While my August Oyster Pointer column on not trying to stretch hamstrings seems to have triggered a good bit of attention, as promised, I’m now going to address the whole concept of “stretching.” (You can read or re-read it here.)
I don’t have enough column space to be diplomatic, and I prefer blunt and direct: Most “stretching” is ineffective. Trying to stretch muscles does not make them longer. Yes, we want our bodies and joints to move more freely and comfortably through full range of motion, but that doesn’t happen by assertively trying to make muscles longer. Example: Stand up with your feet as far apart as you can. If your goal is to continue all the way into a full split, do you think your inner thigh muscles can be “stretched” enough to achieve that? They’d have to increase at least three times in length. Ain’t gonna happen.
Pre activity: As runners in the 1980s, we were told to stretch before running. Then the advice evolved into not trying to stretch cold muscles, so warm them up first. And then, with subsequent research, the benefit was clearly demonstrated to be the warm-up itself and not the stretching. In fact, pre-event stretching does not improve performance; nor is it effective in preventing injury.
After injury: Injuries cause restriction of movement, which allows muscles to become stiff and to feel inflexible. Scar tissue forms as part of the healing process. Our natural remedy for a stiff, tight-feeling muscle is to stretch it. Sounds reasonable. But think of scar tissue as a knot in a rope. Now think of pulling on that tight rope to rid yourself of that tightness. How’s that knot doing? There are ways to safely reduce scar tissue, but stretching is not one.
Postural muscle function: You sit at your computer and get absorbed in what you’re doing, and when you resurface you’re tight around your neck and between your shoulder blades.
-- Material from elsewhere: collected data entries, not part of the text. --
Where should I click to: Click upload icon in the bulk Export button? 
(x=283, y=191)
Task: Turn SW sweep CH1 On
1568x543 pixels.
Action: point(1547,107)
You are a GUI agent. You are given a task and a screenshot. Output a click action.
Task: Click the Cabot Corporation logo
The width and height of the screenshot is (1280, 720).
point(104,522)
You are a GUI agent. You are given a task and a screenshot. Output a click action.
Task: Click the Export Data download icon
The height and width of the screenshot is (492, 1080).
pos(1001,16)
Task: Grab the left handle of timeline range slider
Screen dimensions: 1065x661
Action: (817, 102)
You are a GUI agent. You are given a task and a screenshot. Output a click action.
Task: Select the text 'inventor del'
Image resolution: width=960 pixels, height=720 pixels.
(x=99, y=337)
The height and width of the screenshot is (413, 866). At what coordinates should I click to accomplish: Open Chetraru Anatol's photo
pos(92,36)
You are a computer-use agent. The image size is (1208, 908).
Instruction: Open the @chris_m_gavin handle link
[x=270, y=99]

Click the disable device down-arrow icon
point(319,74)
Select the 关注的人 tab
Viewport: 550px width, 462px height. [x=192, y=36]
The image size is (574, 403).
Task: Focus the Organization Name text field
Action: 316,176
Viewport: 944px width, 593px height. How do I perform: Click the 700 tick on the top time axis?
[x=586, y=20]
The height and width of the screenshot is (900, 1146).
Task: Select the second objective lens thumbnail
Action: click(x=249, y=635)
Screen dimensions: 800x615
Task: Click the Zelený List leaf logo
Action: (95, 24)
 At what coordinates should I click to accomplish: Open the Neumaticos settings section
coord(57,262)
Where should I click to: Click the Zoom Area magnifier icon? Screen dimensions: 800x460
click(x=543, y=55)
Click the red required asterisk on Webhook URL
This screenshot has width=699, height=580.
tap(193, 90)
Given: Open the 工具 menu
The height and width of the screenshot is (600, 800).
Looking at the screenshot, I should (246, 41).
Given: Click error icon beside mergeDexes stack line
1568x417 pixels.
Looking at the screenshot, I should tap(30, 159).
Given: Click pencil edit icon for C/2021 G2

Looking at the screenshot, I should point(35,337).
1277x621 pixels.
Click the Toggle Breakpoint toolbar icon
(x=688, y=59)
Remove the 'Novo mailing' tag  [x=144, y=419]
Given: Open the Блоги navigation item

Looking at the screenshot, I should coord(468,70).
You need to stretch that area, right? Maybe get a massage soon. I agree, that’ll feel good, but you’re just addressing a symptom. The problem is those muscles have a postural function—to hold you up—and they’re not strong enough to do that without over-tightening.
But, you may say, when you stretch, your range of motion does increase. You can reach further, touch your toes, etc. Those results last about 20 minutes. Then the muscle returns to its normal length until you try to stretch again. This is called stretch reflex and is our nervous system’s way of protecting us from tearing muscle fibers. Ligaments aren’t as affected by our nervous system though. Their job is to stabilize joints. And they are compromised long term by aggressive or even assertive attempts to stretch muscle tissue.
OK, but how do folks become more flexible, do full splits, increase joint range of motion? It’s about joint capsules, it’s about fascia and it’s about the protective nervous system. Under anesthesia, for instance, with the nervous system shut down, our range of motion is dramatically increased. Adhesive capsulitis (frozen shoulder), a painful condition in which the shoulder is severely restricted, is often treated under anesthesia and the joint is moved far more freely than would have been possible regardless of pain tolerance.
The safe way to greater range of motion for most of us is comfortable relaxed long slow warm-ups of gently moving our bodies. Slowly reaching with our arms and legs in various directions without momentum is safe, feels good, doesn’t create long-term joint instability and is the best way to increase our real-life flexibility.